[EXTRACTED TEXT]:
####################
Hi. Thank you for the new feature Ask Brave.
Could you clarify which AI model is used behind the scenes? While the information may be confidential, it would be helpful for Brave users, who prioritize privacy, to know whether it’s self-hosted or proxied.
Additionally, what are the recommended use cases for brave://leo-ai vs https://search.brave.com/ask? The two products seem similar, so it’s not clear in what scenarios each chatbot would be more appropriate. Leo is useful for summarizing the current web page and discussing its content. Ask has the deep research feature and can provide answers based on search results. Is there anything else?
@diannfuchsia good question.
The Ask Brave feature is specific to the Search engine. It is using a modified version of Brave Leo, built specifically for Search. As for your privacy, all chats are encrypted, ephemeral and expire by default after 24 hours of inactivity. We do not retain IP addresses. More information on this here:
As for which one to use in which scenario – Leo AI built into the browser is best use when you want information about the site you’re viewing, or if you want to have a long-form chat/conversation with the AI. Ask Brave is tailored to Brave Search results that are most relevant to the original query asked, similar to Googles “AI mode” in Google Search.
As of today it’s using a combination of llama and qwen, always open models we can run in-house to guarantee privacy. Most of the work is not on the model but on the selection of what data is chosen as context. We switch models very, very often So this will be outdated soon.
####################
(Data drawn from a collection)

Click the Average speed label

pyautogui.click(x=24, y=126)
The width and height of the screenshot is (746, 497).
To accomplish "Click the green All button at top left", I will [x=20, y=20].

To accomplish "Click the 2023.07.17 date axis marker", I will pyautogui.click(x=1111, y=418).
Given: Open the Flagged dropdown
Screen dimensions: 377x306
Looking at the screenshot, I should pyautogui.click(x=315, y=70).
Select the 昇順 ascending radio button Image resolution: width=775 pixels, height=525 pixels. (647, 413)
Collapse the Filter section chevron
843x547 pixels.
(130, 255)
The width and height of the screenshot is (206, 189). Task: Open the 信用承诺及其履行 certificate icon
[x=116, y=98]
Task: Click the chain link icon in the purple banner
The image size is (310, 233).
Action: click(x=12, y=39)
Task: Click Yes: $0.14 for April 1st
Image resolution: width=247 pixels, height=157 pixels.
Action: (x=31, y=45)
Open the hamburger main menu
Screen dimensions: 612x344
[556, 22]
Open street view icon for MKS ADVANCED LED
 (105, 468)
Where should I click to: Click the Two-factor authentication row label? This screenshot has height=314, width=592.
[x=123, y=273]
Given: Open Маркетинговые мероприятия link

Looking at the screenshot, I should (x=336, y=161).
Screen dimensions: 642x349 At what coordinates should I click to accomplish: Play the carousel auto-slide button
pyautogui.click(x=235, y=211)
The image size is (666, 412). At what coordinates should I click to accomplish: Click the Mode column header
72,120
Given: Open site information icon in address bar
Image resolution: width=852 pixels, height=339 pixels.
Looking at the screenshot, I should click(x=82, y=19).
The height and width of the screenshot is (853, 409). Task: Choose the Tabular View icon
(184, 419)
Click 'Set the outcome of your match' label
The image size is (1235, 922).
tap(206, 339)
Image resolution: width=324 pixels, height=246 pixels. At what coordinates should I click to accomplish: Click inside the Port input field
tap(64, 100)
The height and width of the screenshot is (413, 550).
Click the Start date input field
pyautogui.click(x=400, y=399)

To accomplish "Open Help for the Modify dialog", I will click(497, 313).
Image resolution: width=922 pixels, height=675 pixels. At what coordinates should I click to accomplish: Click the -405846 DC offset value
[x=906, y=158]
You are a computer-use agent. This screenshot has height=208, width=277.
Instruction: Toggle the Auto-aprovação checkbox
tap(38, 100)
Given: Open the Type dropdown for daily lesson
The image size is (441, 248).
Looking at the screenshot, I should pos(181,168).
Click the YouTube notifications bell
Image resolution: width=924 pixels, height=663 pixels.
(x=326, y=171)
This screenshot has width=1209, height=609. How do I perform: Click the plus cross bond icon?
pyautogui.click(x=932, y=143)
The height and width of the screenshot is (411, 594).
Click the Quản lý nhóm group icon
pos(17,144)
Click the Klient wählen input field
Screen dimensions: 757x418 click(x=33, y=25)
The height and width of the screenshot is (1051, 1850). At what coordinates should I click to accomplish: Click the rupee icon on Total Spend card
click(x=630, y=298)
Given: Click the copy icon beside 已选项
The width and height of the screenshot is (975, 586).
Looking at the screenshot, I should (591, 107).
####################
[EXERCISE BRIEF]:
According to the Ask Brave thread, how long can a chat sit inactive before it expires by default? This data has no connection to the Ask Brave thread.

[ANSWER SECTION]:
24 hours.